Ever since I was a little kid, I dreamed of flying. My first attempt around age 8, resembled an oversized kite made of tree branches and black plastic. Needless to say It was an unsuccessful attempt at flight, and fortunately for me, the hills near where I grew up weren’t very steep. Since then my desire to fly has only grown stronger, and I have gained the knowledge and saved up enough money to enter the world of powered paragliding (ppg).
To me there is no other feeling like flying. It is the most natural and mind freeing sensation there is. I do enjoy flying in planes (both large and small), but the openness and simplicity of flying a paramotor is second to none. I look forward to new and future forms of flying that allow for even greater freedom, but for now, ppg is pretty darn good.
If nothing else, I think you will enjoy watching the video - even if you have no desire to fly, build a "flying machine", or read an instructable about building a flying machine.
Whats the Point?
Paramotoring is primarily done for recreation, however there are a number of practical uses for paramotors. Search and rescue teams have used paramotors for getting into remote areas and flying low to the ground in searches, the Florida Police department utilizes paramotors for beach patrol, they are used for aerial photography, and videography, they are used for advertising, and for entertaining spectators among others things.
How much and How difficult?
Since buying a rather expensive paramotor and taking a number of lessons, I have come to realize how simple paramotors really are. They may appear complicated at first glance, but they are really just a combination of multiple simple pieces that work together.
I built the Frame, Harness, Throttle, Reserve Parachute deployment bag, and Fuel system in under two weeks of evenings and weekends while working a full-time job.
Excluding the engine, propellor, reserve parachute, and parglider (the stuff most people cant make themselves), the project cost under $200 USD. The things I didn't build range broadly based on new/used from $2000 - $5000+ USD
This instructable is meant to be an overview of how I went about making my own paramotor, and to hopefully give others some ideas and inspiration for creating their own (or even just to get people interested in and aware of the sport). A good deal of experience with similar construction techniques is highly recommended as is a good deal of time and patience. Cost is highly variable, however, for this demonstration, I am attempting to do everything for the least possible cost.
I constantly find myself printing out templates from my computer, spray mounting them to plastic, pressboard, foam, and other materials and cutting everything out by hand. I would also love to have something that would cut fabrics for some of the composite and textile projects that I work on. Beyond that, I enjoy making stencils for spraying t-shirts, and graphics onto the stuff I build. Because of this, I would like to be entered into the 4th Epilog laser contest. I am hopeful that this project is viewed by others with as much enthusiasm as I have for making stuff, and for personal flight.
Step 1: Safety and Training
The first and most important thing when considering getting involved in the sport is training. It doesn't matter how safe your equipment is, proper training makes all the difference in the world.

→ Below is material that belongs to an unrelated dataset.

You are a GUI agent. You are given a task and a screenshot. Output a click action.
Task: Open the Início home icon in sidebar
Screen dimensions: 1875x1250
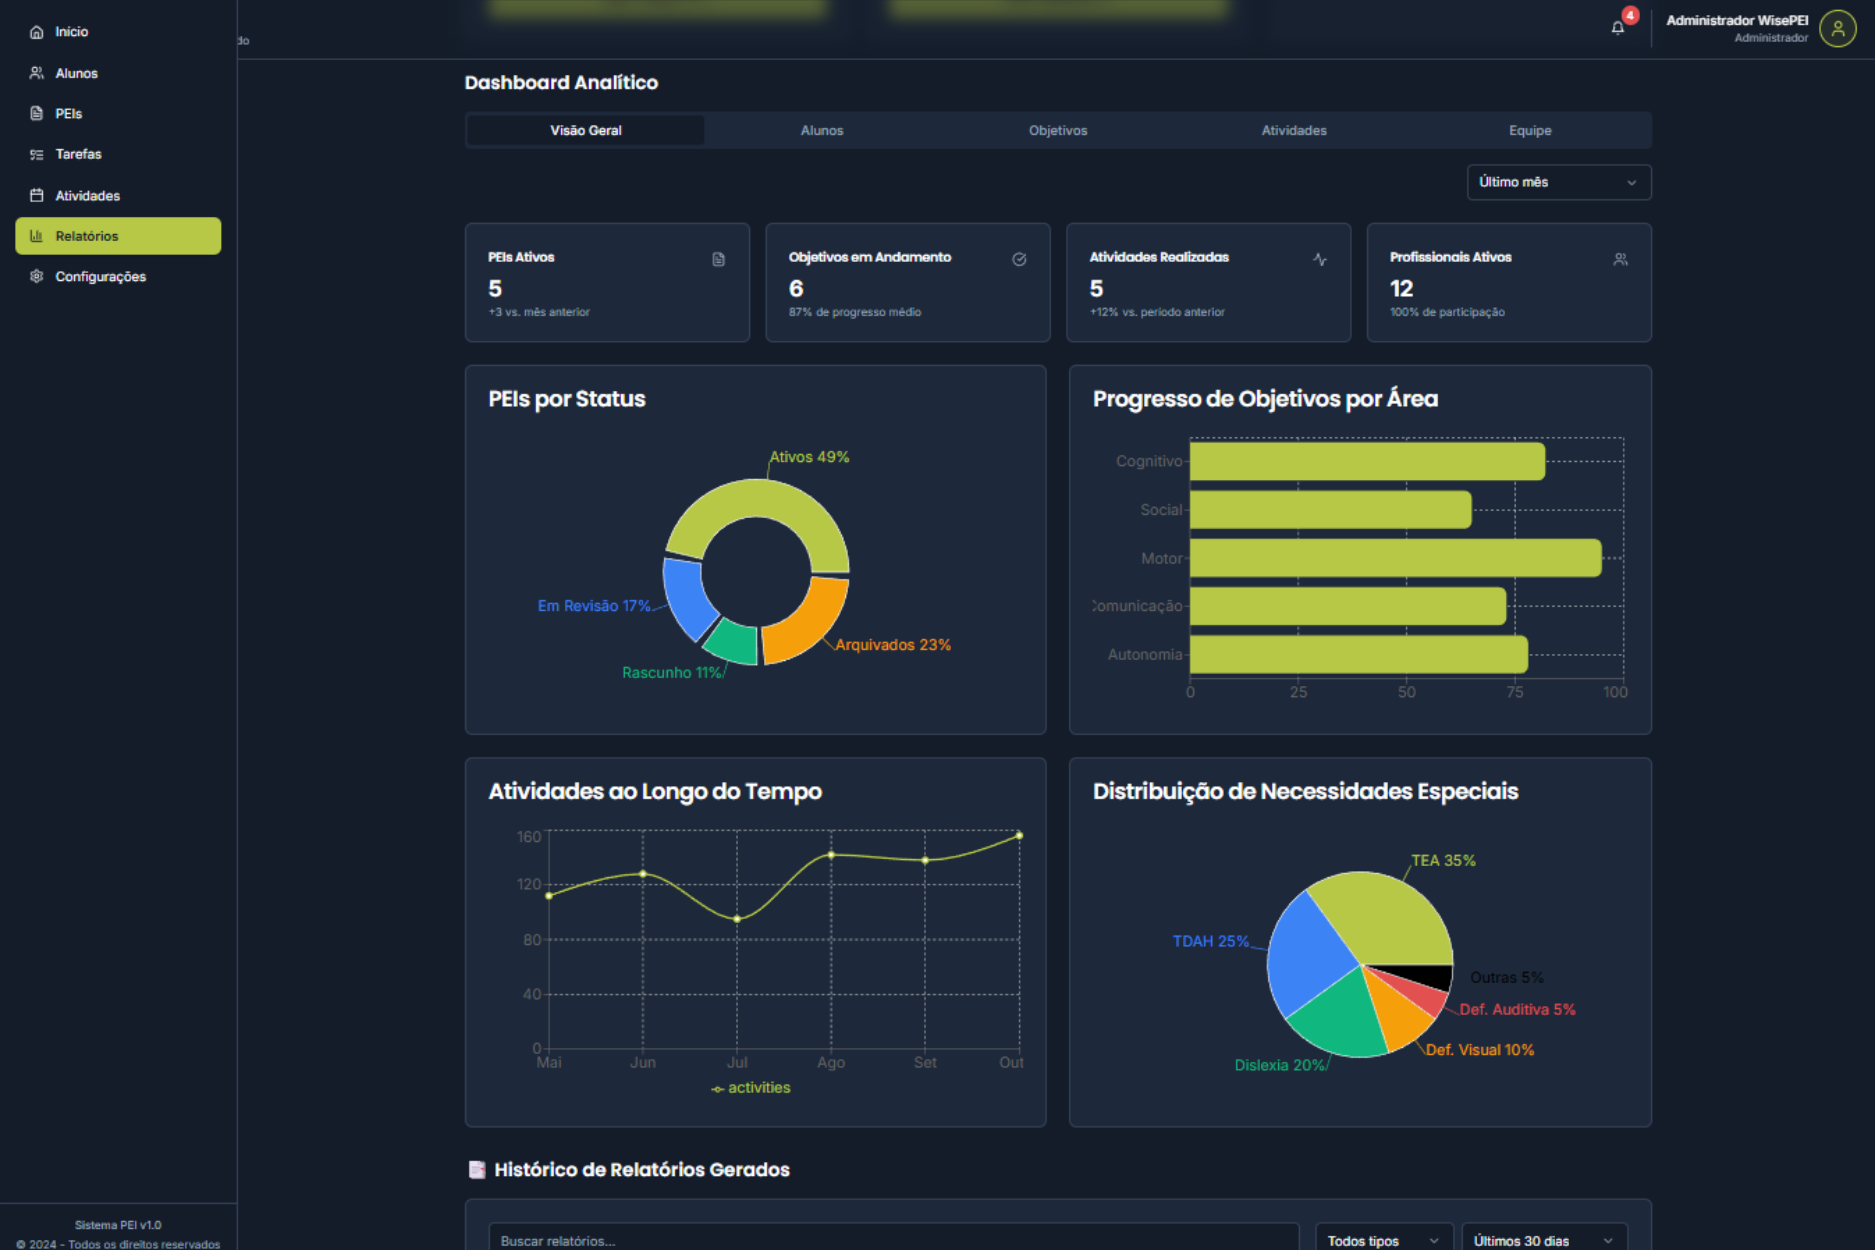(x=37, y=31)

That being said, paramotoring is arguably the safest current form of recreational aviation out there.
Nevertheless, I do not recommend attempting to enter this sport without training. If you can find an instructor who offers training by the lesson vs. a lump fee – Training can be quite inexpensive for those who are dedicated and willing to rehearse what is taught between lessons. Aside from the obvious safety risks associated with not getting proper training – people have scared themselves out of wanting to fly because of bad attempts to “self train.”
Some people never go back to it as a result of bad experiences.
So, bottom line: GET PROPER TRAINING!
My best attempt at a legal disclaimer:
The reader of this instructable should be aware that flying of any type can be very dangerous to the pilot and anyone else nearby. They should also be aware that the material published here is by no means a substitute for proper training or paramotor safety education. Before attempting to replicate any portion of the following project, a thorough understanding of the sport, its fundamental principles, and the equipment necessary to participate in such a sport should be properly obtained and exercised. The author of this article is in no way responsible for the use or interpretation of the following information. The information is intended only as documentation of the authors work, and in no way suggests that others will have similar outcomes by attempting to replicate said work.